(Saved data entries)
┄┄┄┄┄┄

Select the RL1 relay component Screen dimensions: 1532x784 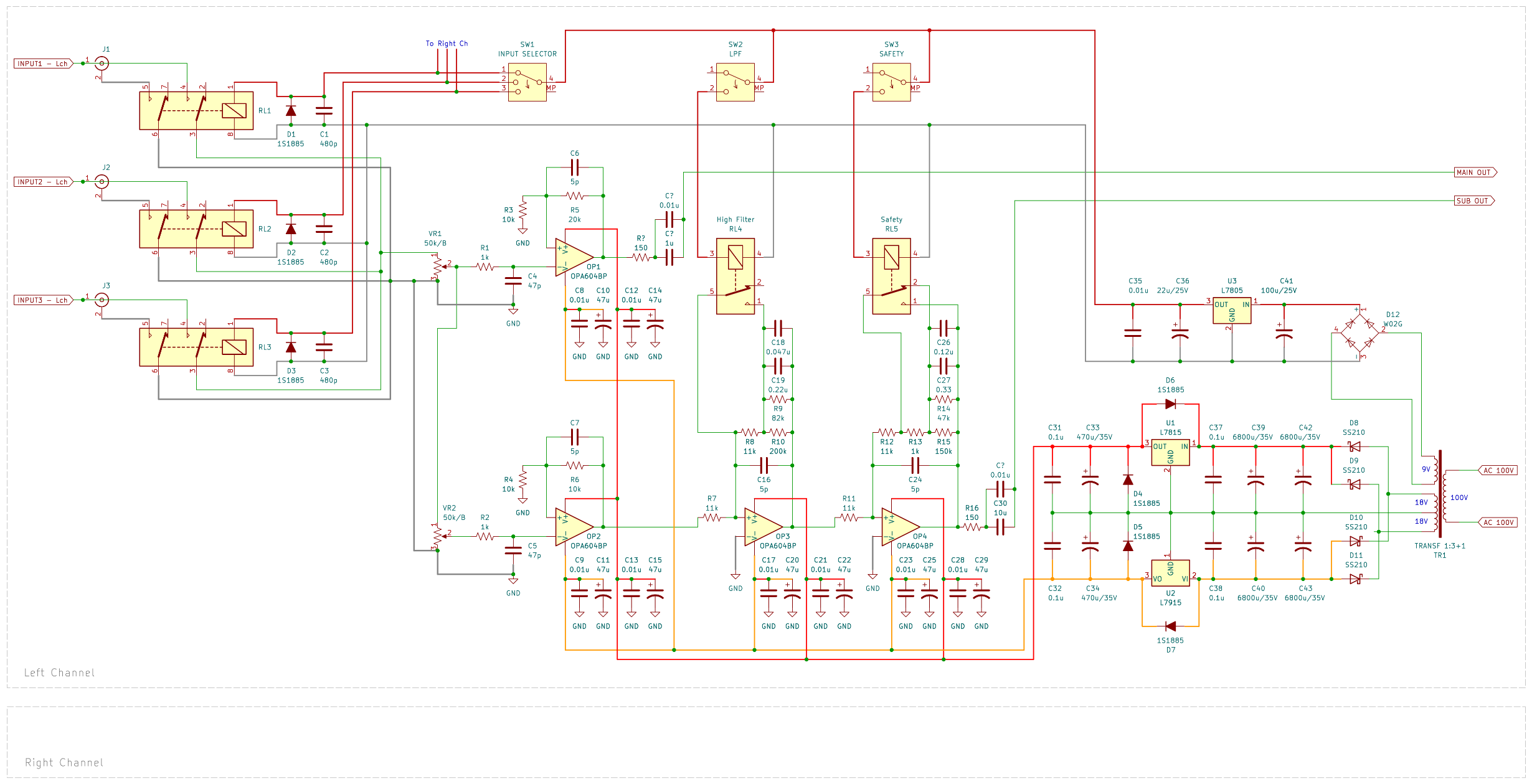(196, 111)
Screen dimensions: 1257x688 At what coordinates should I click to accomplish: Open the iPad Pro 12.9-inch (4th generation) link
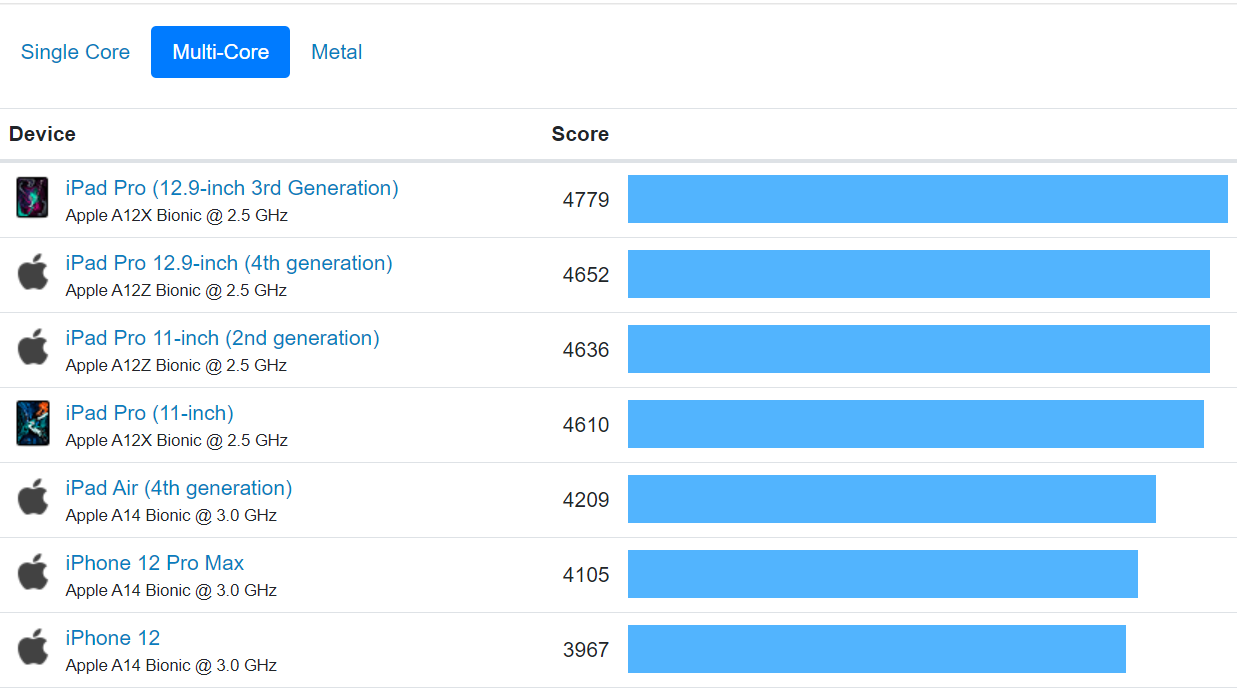(229, 263)

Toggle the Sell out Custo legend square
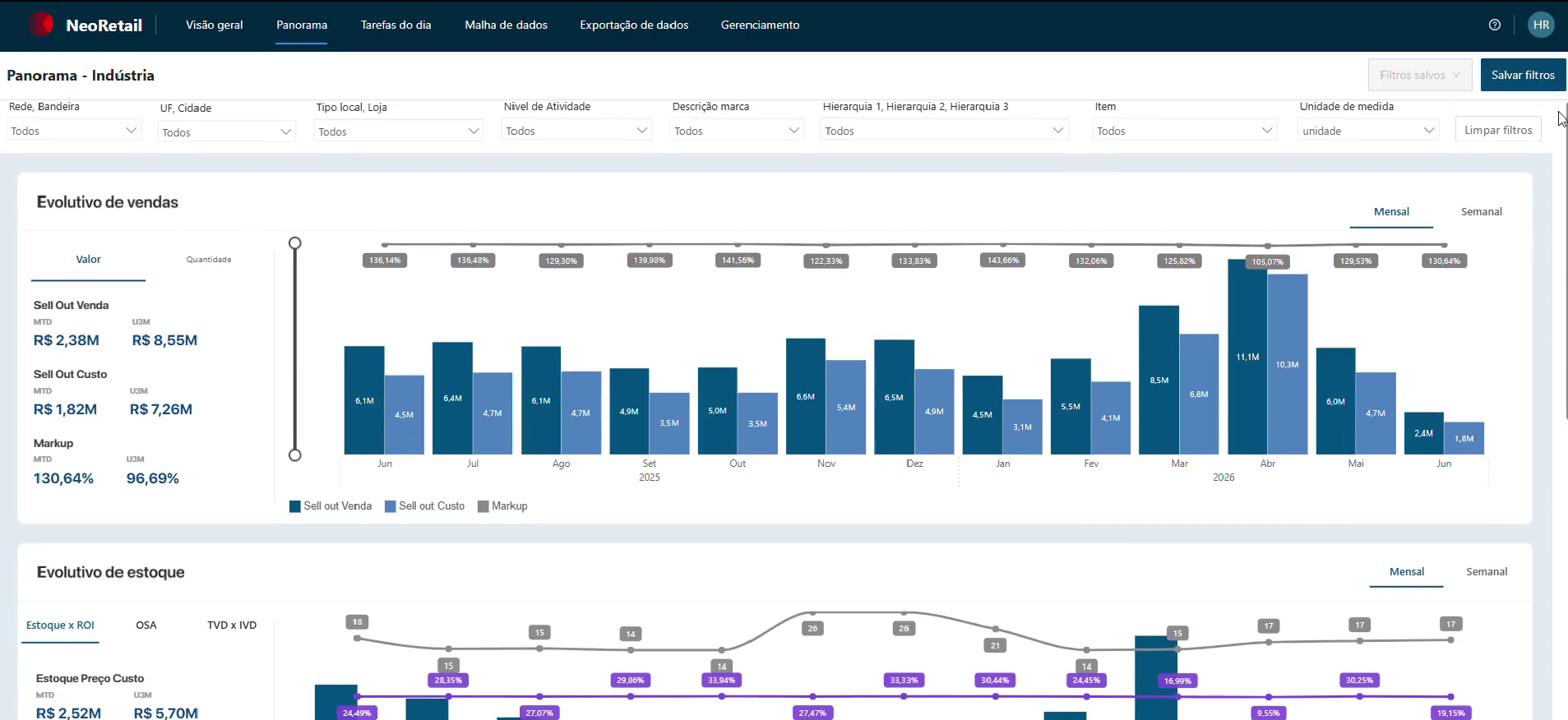pyautogui.click(x=391, y=506)
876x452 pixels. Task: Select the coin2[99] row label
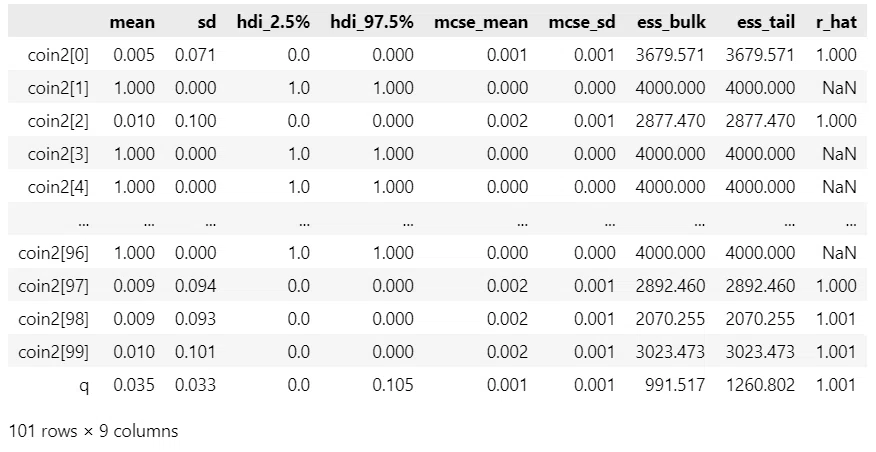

┄┄┄┄┄┄

INSTRUCTIONS FOR THE TASK:
Repeat exactly the lines from the one containing "Screen dimensions: 1257x688" to the last line of the records above, including both, and leave out any pictures.

EXERCISE SOLUTION:
Screen dimensions: 1257x688 At what coordinates should I click to accomplish: Open the iPad Pro 12.9-inch (4th generation) link
(229, 263)

Toggle the Sell out Custo legend square
pyautogui.click(x=391, y=506)
876x452 pixels. Task: Select the coin2[99] row label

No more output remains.